Moving out
By and large, Americans are packing up and changing ZIP codes to some of the most unsuspected places, according to recently released U.S. Census statistics.
Like Forsyth, Co., a midsize county in the suburbs of Atlanta, for example, grew in population by 4.6 percent –gaining 8,990 residents – between 2013 and 2014, according to the data.
Forsyth County News reports the county, which includes Cumming, Ga., has attracted more residents in recent years due to its affordable home prices and proximity to Atlanta.
“When comparing many other communities around the country, if you can get a world-class education from a public school system…if you can get a larger home to raise your family and to grow … We’re all looking for pretty much the same thing. We’re trying to maximize our utility,” Cumming-Forsyth County Chamber of Commerce CEO James McCoy told the newspaper.
Florida, Arizona and Nevada had counties that magnetized the most newcomers; while Illinois, New York, Virginia and California had the most moving out, according to Pew Center of State’s Stateline analysis.
Florida’s Hillsborough County, which encompasses North Tampa, had the biggest single year turnaround with more than 22,000 folks moving in, after two years in a row of declining population, according to the analysis.
Image via Stateline
Improved personal finances and housing markets have impacted Hillsborough’s and other counties’ growth, University of South California demographer Dowell Meyers told Stateline.
“People are finally starting to move again after years of hunkering down,” Myers said. “Young people have kept graduating from school and moving into large cities, like Los Angeles and New York. But the normal out-movers have been suppressed. They are finally starting to break out.”
On the other hand, the news service reports job opportunities, taxes and housing costs contributed to the counties that saw major population losses like Cook County, Ill., which lost 48,000 residents between 2013 and 2014.
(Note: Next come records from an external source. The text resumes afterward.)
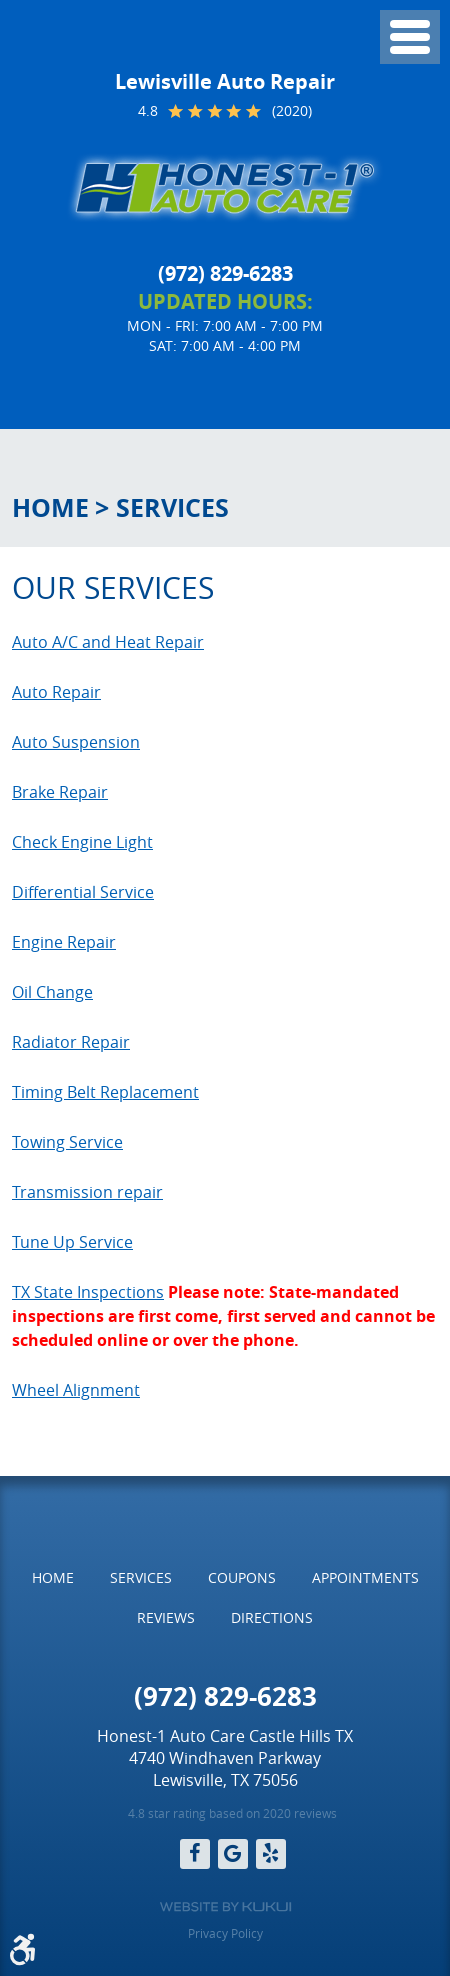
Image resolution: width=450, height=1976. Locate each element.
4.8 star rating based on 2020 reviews (232, 1813)
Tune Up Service (72, 1242)
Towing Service (67, 1142)
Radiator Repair (71, 1042)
William Frey, a demographer at the Brookings Institution, told Stateline former Northeastern dwellers are taking after retirees by moving to Florida; while residents in Los Angeles have shifted to eastern California, Arizona and Nevada.
“We are not close to the surging movement that characterized the boom years of the early 2000s, but the increased draw of these counties shows that we are inching back,” Frey said.